To “remain” (Greek meno) means:
- to stay, dwell, continue, endure, abide.
It’s not about standing still but staying connected — moving with Him. It’s what Enoch did: “Enoch walked with God.”
It’s what Israel was invited into: a daily walk of dependence in the wilderness.
And it’s what discipleship truly means: not mastering information about Jesus, but moving through life in union with Him.
So when He says “remain in Me,” He’s saying,
“Walk with Me — every moment, every breath — because I am your life.”
🕊️ 3. “With God All Things Are Possible”
Now we see how this completes the circle back to Matthew 19:26:
- The rich man tried to do good apart from God.
- Jesus revealed that with God, the impossible becomes possible.

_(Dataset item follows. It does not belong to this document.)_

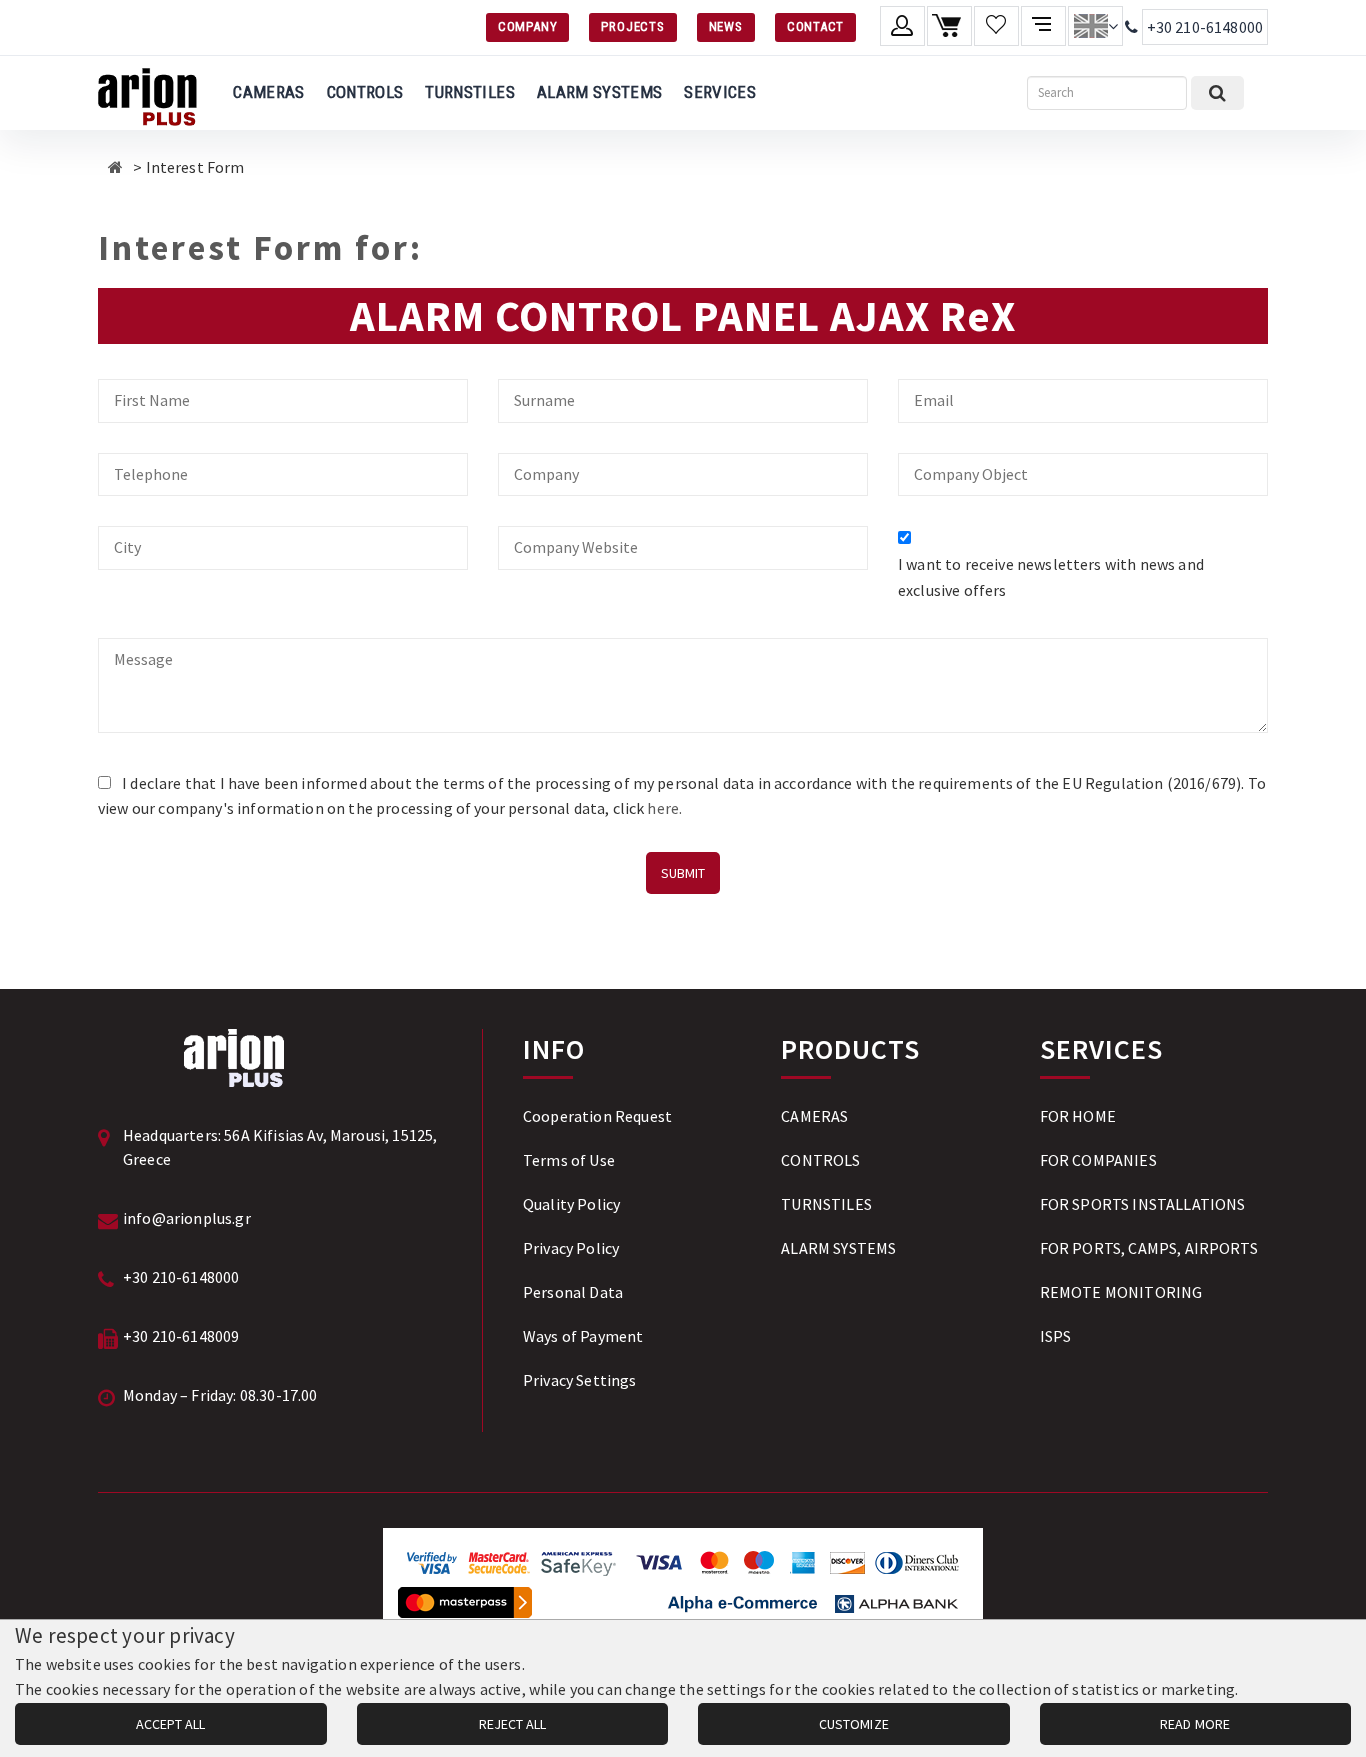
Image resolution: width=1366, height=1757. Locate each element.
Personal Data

- John 15 reveals how that happens — by abiding in Christ, who is God with us.
So, when Jesus says “with God,” He isn’t pointing upward — He’s pointing to Himself. He is the “God-with-us” (Emmanuel), the fulfillment of Micah’s invitation to “walk with your God,” and the living Vine through whom divine life flows into human hearts.

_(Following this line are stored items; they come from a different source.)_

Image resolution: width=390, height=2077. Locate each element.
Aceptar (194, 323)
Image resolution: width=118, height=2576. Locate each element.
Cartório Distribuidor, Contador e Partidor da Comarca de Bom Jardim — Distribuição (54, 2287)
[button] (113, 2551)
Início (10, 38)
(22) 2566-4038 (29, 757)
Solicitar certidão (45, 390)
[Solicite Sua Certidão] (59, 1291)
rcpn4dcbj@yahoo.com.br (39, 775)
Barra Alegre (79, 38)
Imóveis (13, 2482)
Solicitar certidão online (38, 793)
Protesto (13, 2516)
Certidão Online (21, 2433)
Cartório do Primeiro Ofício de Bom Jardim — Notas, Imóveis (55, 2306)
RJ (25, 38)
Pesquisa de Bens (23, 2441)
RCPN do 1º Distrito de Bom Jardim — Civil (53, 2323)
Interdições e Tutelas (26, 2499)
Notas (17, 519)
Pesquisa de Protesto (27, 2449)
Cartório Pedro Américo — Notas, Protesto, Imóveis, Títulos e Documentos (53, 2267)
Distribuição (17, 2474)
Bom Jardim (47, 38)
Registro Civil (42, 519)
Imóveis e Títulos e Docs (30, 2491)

💧 4. The Power of Withness
Let’s trace it simply:
| Passage | Phrase | Meaning |
|---|---|---|
| Micah 6:8 | “Walk humbly with your God.” | Covenant life of companionship and humility. |
| Matthew 19:26 | “With God all things are possible.” | Restoration of divine-human cooperation through grace. |
| John 15:5 | “Without Me you can do nothing.” | Life only flourishes in continual communion with Christ. |
In every age, the invitation is the same: 👉 Walk with Me.
It’s the heartbeat of the Gospel and the secret of true fruitfulness.
✝️ 5. Jesus as the “With” of God
Jesus is God’s “With.”
He is Emmanuel — “God with us.”
He bridges the separation between the Holy One and humanity.
So when He says “Remain in Me,” He is not offering moral advice — He’s restoring the relationship that makes morality even possible.
He is saying:
“Be in fellowship with Me as I am with the Father.
Let My life flow through you — and you will bear the fruit of divine love.”
🌾 6. Walking With the Giver
To walk with God is to reflect His nature.
To abide in the Vine is to bear the fruit of that Vine — love, mercy, justice, generosity, patience.
When we hoard, we act “without Him.” When we give, we move “with Him,” and the impossible (eternal life, transformed hearts, true peace) becomes possible.
🕊 Summary
- Micah 6:8 — God’s call: Walk with Me.
- Matthew 19:26 — Our incapacity: Without Me, it’s impossible.
- John 15:5 — The solution: Abide in Me; live with Me always.
Everything in Scripture — law, prophets, Gospel, and new covenant — converges in this one truth:
Life with God is not just possible — it’s the only life that truly exists.